Research like that, clinical research that grows out of the treatment of children, is always improved by having spaces to give families privacy to ask as many questions as they need to without worrying that somebody is going to judge them, spaces where there is no one in the room but the family and the caregiver.
But you also need conference space for the providers. A real luxury in this facility is that there will be a lot of space (if) a social worker or a nurse, a genetic counselor or whatever wants to sit just with a parent or with parents and grandma and grandpa without the child in the room so they can plan together how to talk to the child about a problem or talk about how to get a child to comply with a medication regimen, things of that nature, where they might want to talk privately. There will be that space available. It is in very short supply where we are now.
That’s something that, I think, is going to change the culture for the absolute better, that there are spaces in the new hospital that are what we call onstage and offstage.
All of us as providers are human just like everybody else. But we deal with emotionally charged situations all day long and there are moments where you just need to take a breather, where you just need to talk to another person who does what you do. You kind of unload on each other.

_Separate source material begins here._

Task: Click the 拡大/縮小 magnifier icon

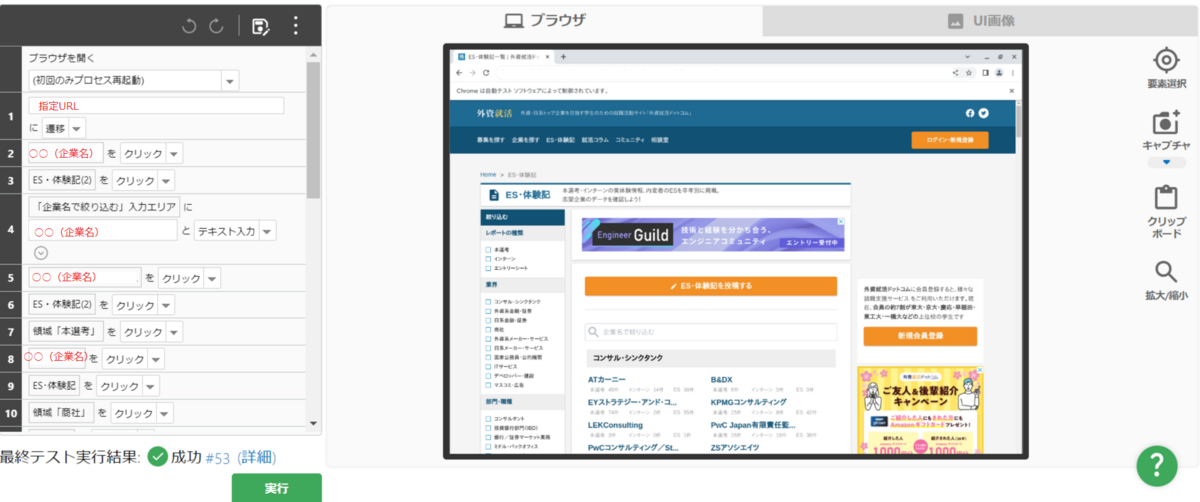Action: tap(1165, 272)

You need to complain about something, explain something, offload or whatever so you can go in refreshed and renewed to the next patient and the next situation.
In our current physical plant, that happens all too often at the nurses station within earshot of patients and families. I chastise my staff for that, but I don’t feel right about it. Where else are they going to go? There is no place that’s out of earshot of families.
There are spaces in this new hospital where people can go to have a private conversation that they need to have because they’re upset about something or they need to debrief.
We are sometimes forced to act like we’re all Superman. And I am amazed at how often my faculty and staff rise to the occasion and do act like they’re Superman. But at some point, something’s got to give.
I don’t think we have a single patient or family who doesn’t understand that when you’re taking care of a child for months and months and months and that child dies, you might need to go in a private space and deal with how it makes you feel.
I don’t think we would be as good as care providers if we didn’t feel that way. If it ever gets to so that it doesn’t get to me, that’s the day I quit. But you can’t carry it with you into the next patient’s room. That’s not fair, and that’s not good medicine.